To quote my cousin from Canada who occasionally drunk dials me,

“Fuckin’ yanks.”

An elementary school in Massachusetts has decided to ban chase games, like tag or touch football, because they are worried about parents holding the school liable for the injuries their children might sustain while taking part in these devil worshipping activities.

As if children in this country aren’t outrageously obese already, now they’re overweight parents want them to be fat little pussies as well.

Make no mistake about it; this is just as wrong as banning books that contain mildly abusive language or the occasional sex scene. The only reason parents approve things like this is because they are too busy or too lazy and don’t want to deal with anything going on in their child’s lives.

With books, it was the horrifying thought of their children running around calling each other bitches and having wild orgies that got to them. You know, if you eliminate the source of these thoughts, then maybe daddy can enjoy his beer and watch Dog the Bounty Hunter without having to bother telling his kid that that it’s wrong to swear or have sex until they’re grown up.

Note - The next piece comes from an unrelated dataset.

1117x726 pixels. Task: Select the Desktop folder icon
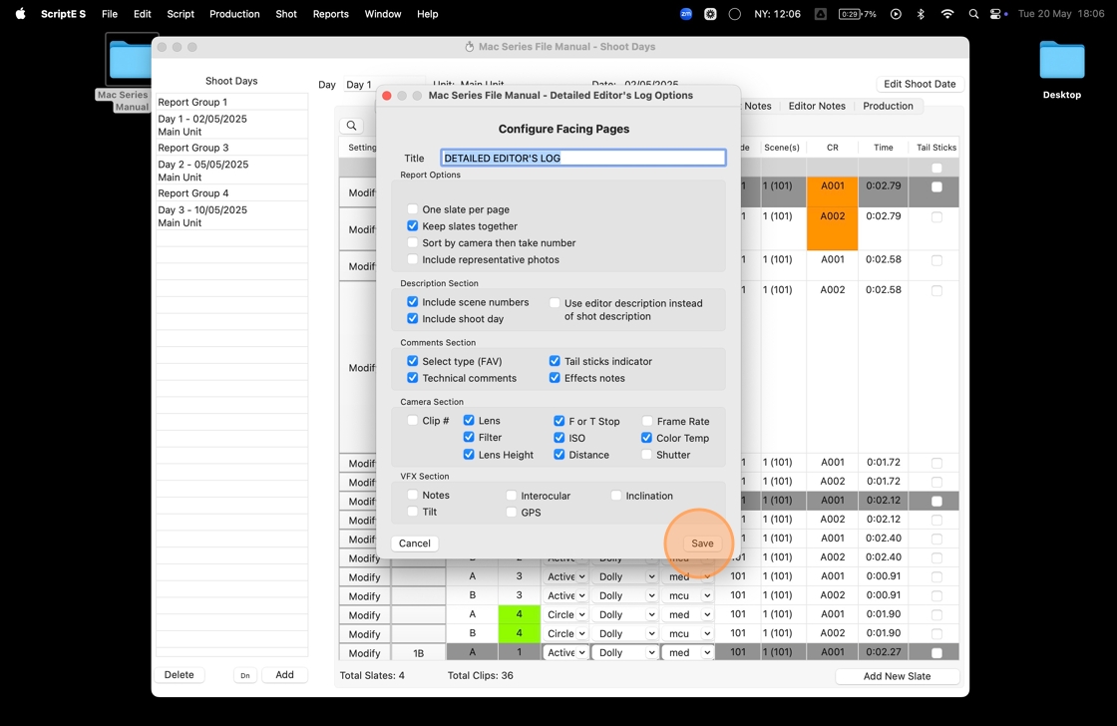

Now, parents are essentially ridding themselves of unnecessary first aid work. Eliminating play time injuries in school means that any injury a kid does come home with will result in a nice new Lexus for mommy.

It’s simply preposterous.

I’m all for the playground being pro-choice. If the girls want to play jump rope or if a fat little boy wants to be a fat little boy, let them.

But let’s not a whole generation of children spend their lives on the sidelines. Who will we watch on television?